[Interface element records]
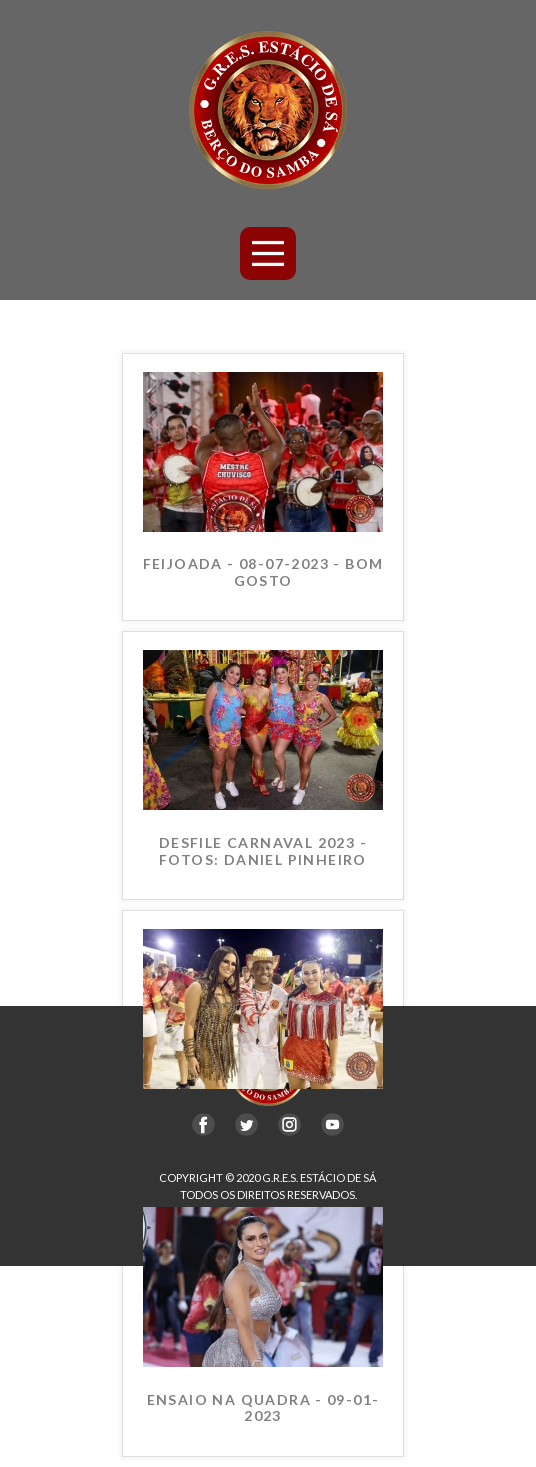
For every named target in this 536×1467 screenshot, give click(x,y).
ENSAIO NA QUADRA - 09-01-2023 (263, 1408)
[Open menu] (268, 253)
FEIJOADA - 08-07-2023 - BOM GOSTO (263, 572)
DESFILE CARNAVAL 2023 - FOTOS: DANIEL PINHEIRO (263, 851)
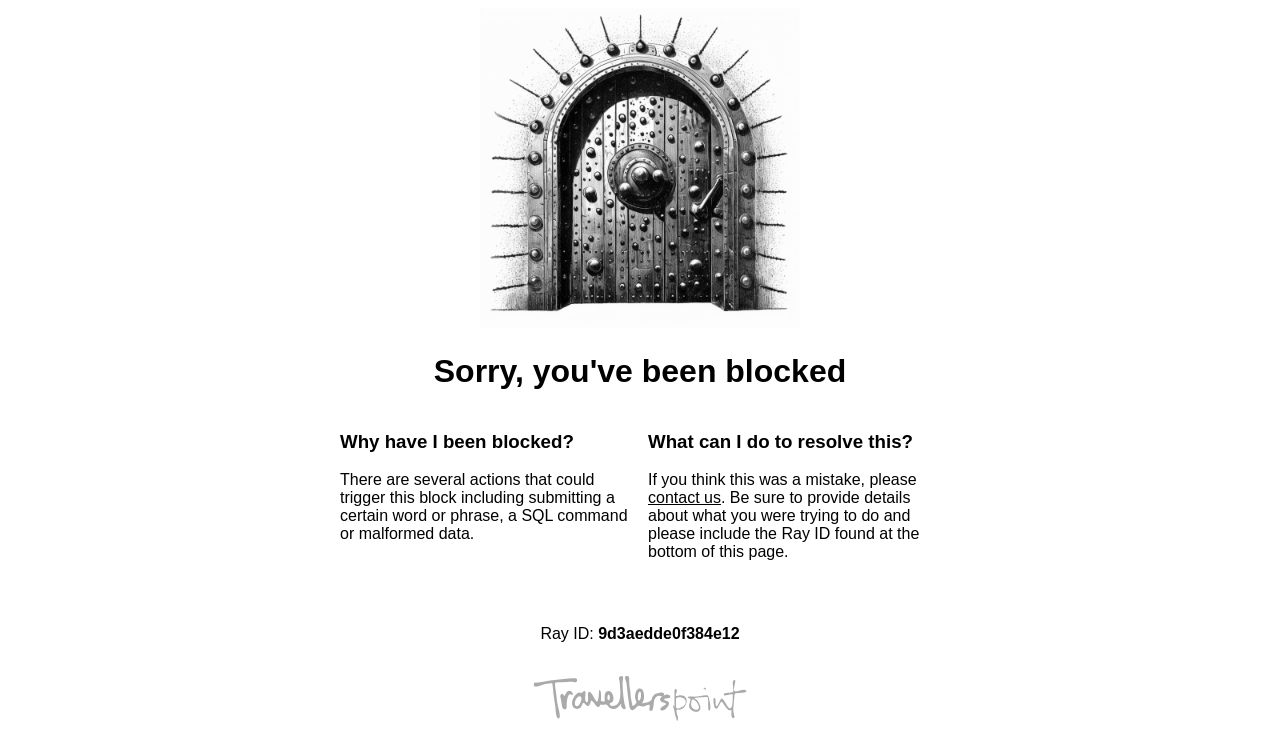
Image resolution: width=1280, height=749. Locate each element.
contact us (684, 497)
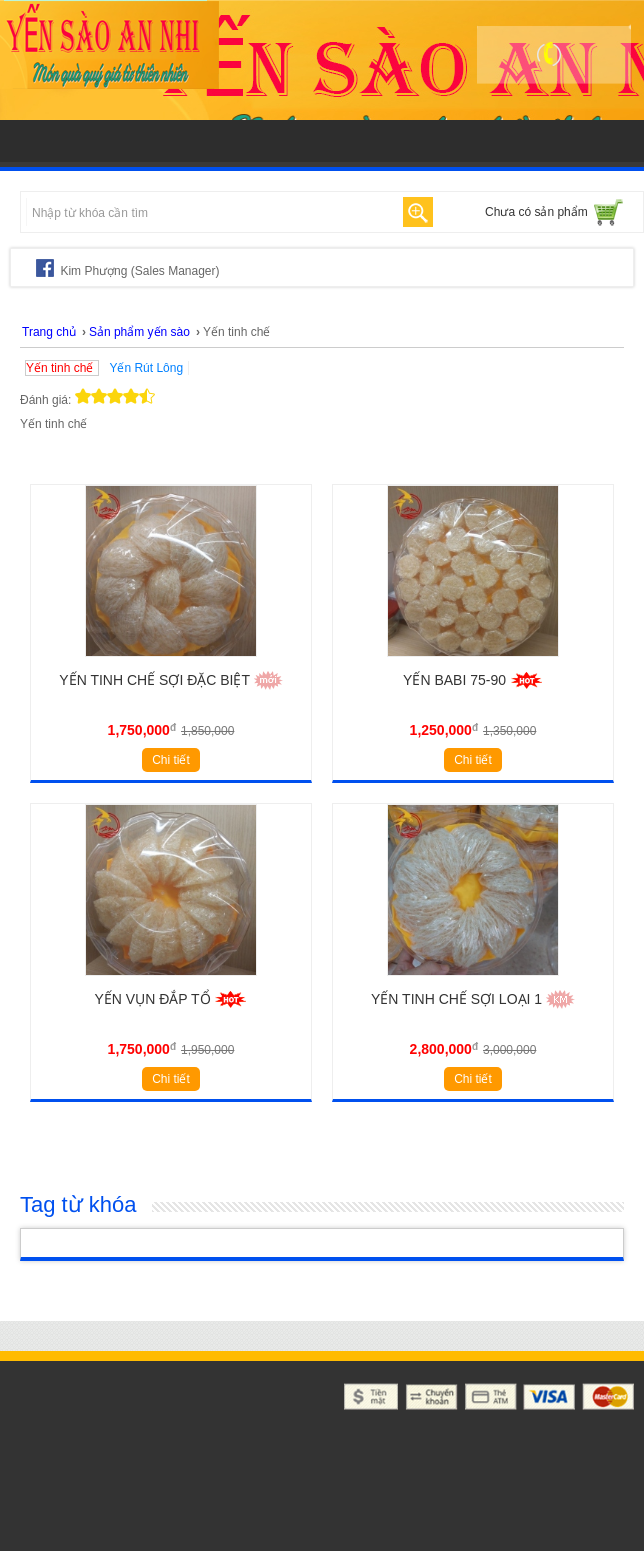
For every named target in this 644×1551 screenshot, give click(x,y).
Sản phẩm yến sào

▶ **THE REQUEST**:
Rewrite every line of the material above, requests included, but shift each coordinate in the answers by adding 33 to both values. Omit the pictures.

▶ **EXERCISE OUTPUT**:
For every named target in this 536×1467 screenshot, give click(x,y).
ENSAIO NA QUADRA - 09-01-2023 (296, 1441)
[Open menu] (301, 286)
FEIJOADA - 08-07-2023 - BOM GOSTO (296, 605)
DESFILE CARNAVAL 2023 - FOTOS: DANIEL PINHEIRO (296, 884)
Image resolution: width=1280, height=749. Locate each element.
contact us (717, 530)
For every named target in this 644×1551 screenshot, give click(x,y).
Sản phẩm yến sào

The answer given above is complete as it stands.